Esta foto la hice hará unos tres lustros pero creo que es perfecta para estas líneas.

En la época de la información, estamos más desinformados que nunca.

Hace muchos años, cuando era pequeño y todavía asistía a la escuela tenía la costumbre por las tardes de leer el periódico. Algo que no parecía muy habitual entre el resto de mis compañeros, pero que sí hacía mi padre y a mí me parecía de lo más normal. Casi siempre era El Norte de Castilla, pero en otras ocasiones cambiaba y al final cada semana entraba algún otro en casa, algo muy ecléctico que solo alimentaba la diversidad de fuentes (algo muy diferente a la era de la desinformación en que estamos inmersos).

Si bien en su momento no me daba cuenta de la importancia, y beneficios de esto, seguí así durante años, leyendo informaciones, entrevistas, consultando titulares y artículos, con los años, al crecer, interesándome por las revistas e incluso fundando una de corte digital, un mundo en el que llevo muchos años escribiendo y, al igual que otros muchos, informándome del día a día.

El problema, más acuciado en los últimos años, es que en contra de lo que parecería lógico en este momento, en esta sociedad conectada en la que puedo comprar sin problema la última figura que me quedaba por conseguir de Secret Wars en una tienda en Francia o charlar con la guionista Devin Grayson sobre nuestros perros, estando ella en Norteamérica y yo en España, es ahora cuando resulta más complejo que nunca lograr evitar las desinformaciones.

Se pueden llamar Fake News, término que podría traducirse muy sencillamente por noticias falsas o mentiras flagrantes, que suena mejor, pero, al final, todo se reduce a que el objetivo es el contrario al que deberían tener las noticias: proporcionar una información fiable a los lectores y a la población.

Algunos, muchos por desgracia, culpan siempre a ese ente etéreo e inconcreto denominado “los medios”, que, en realidad, por su falta de concreción no quiere decir absolutamente nada.
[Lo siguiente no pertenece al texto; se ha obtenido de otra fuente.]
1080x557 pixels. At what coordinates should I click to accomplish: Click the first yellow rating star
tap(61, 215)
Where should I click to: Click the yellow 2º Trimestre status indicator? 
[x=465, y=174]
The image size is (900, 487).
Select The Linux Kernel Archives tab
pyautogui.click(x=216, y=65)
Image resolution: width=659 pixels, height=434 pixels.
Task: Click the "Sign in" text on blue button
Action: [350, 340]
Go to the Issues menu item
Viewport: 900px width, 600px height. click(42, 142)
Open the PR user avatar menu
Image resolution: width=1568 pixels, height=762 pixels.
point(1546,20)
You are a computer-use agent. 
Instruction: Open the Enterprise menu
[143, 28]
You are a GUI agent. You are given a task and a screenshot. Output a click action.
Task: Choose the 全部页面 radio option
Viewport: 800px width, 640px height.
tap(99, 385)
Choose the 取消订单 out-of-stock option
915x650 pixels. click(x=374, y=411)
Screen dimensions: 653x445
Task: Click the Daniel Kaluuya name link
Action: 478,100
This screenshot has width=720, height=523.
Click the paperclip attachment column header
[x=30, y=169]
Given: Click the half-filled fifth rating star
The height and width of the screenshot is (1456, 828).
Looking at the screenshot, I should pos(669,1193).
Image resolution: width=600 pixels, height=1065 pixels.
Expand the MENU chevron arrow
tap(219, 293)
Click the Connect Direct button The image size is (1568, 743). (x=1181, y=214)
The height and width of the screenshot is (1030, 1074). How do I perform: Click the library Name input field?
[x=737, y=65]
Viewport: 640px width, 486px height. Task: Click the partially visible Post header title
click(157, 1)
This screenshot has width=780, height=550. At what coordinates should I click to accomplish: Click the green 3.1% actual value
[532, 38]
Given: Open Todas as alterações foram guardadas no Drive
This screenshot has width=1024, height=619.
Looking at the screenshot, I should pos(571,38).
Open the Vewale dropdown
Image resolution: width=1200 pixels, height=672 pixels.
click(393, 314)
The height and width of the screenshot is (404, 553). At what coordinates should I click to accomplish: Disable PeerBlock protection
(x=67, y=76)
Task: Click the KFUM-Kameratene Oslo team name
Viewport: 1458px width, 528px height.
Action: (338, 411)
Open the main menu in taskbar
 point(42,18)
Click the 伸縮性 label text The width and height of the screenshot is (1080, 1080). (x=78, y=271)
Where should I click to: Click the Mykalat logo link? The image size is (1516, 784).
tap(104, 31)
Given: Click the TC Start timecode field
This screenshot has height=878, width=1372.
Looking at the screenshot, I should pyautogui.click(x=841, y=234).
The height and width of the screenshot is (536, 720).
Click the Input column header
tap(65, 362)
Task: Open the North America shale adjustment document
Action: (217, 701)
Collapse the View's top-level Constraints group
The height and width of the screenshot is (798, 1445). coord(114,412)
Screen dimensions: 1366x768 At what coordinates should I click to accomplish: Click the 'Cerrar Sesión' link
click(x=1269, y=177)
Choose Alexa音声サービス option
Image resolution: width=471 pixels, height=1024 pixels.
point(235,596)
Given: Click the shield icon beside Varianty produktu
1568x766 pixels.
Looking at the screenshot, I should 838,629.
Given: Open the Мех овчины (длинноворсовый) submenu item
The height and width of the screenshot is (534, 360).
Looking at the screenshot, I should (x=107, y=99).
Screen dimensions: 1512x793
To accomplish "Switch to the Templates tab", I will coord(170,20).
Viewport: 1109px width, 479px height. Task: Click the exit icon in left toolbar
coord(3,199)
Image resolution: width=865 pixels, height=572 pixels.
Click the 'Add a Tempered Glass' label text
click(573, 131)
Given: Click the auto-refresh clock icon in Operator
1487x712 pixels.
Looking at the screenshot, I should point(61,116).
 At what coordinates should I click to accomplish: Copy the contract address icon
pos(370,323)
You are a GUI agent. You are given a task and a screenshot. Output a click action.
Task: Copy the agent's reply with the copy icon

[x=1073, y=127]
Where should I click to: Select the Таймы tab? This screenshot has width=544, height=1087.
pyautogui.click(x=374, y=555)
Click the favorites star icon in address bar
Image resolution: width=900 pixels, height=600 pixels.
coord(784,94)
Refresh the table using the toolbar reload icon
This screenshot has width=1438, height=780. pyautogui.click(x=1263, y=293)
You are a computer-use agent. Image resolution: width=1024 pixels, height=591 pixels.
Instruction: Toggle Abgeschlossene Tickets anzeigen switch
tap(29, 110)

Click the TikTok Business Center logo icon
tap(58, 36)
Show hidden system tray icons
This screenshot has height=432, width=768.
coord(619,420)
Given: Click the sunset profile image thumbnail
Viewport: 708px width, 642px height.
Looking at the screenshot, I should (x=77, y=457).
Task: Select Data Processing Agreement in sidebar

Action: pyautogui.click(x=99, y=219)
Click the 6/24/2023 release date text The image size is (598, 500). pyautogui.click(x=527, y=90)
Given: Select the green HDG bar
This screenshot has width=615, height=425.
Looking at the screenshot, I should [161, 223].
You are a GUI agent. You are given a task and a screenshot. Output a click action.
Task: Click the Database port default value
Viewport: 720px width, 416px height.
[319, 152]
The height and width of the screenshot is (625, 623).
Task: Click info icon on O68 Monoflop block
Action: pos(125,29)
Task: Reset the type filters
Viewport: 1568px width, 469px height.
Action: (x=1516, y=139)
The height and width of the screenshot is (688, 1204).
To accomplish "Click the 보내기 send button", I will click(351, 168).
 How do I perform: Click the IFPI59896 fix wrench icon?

Por otro lado, hay otros tantos que siempre usan el término “la gente” para referirse a lo que unos pocos individuos hacen, cayendo en la misma errónea generalización.

Sea de la forma que sea, lo que es cierto es que estamos inmersos en un mar de noticias que han sido falseadas; otras, que aunque no lo sean, no son entendidas debido a la costumbre de muchas personas de informarse solo a través de titulares (siempre, pero siempre, hay que leer el artículo); no digamos ya de aquellos que prefieren estar al día a través de lo que pueden leer en redes sociales o les llega a su WhatsApp a saber desde dónde.

Con todo esto, poder estar bien informado no resulta en realidad tan complejo, solo requiere saber leer entre líneas en ocasiones, consultar diferentes medios vayan estos o no de acuerdo a nuestra ideología y desconfiar de los que solo parezcan decir aquello que queremos oír. Citando la escena entre Cervantes y Lope en El ministerio del tiempo, el primero acusa al segundo de “escribir lo que la gente quiere oír, no lo que deben saber”, una sentencia bien sencilla de decir y de entender que es una verdad fuerte como el puño de una boxeadora.

Solo que el mar de las mentiras, de los intereses, de las desinformaciones… es enorme. Rodea a cualquier usuario que entre en redes sociales a leer, y muy seguramente a dar su opinión haciendo que ese océano sea todavía más turbulento, un lugar lleno de torbellinos y peligros en el que cualquiera puede naufragar.

Quizá, solo quizá, eso puede ser lo mejor que suceda. Caerse del barco y llegar hasta una isla desierta en la que nadie grita, en la que no hay mentiras campando a sus anchas y en la que las preocupaciones reales se anteponen a las ficticias que tantas veces nos creamos.

Añoro, mucho, esa época en la que por las tardes cuando mi padre había terminado de leer el periódico, llegaba a mis manos y repasaba qué había sucedido en el mundo en la confortable tranquilidad de mi casa. Sin ruido de fondo, sin megáfonos y sin malas intenciones.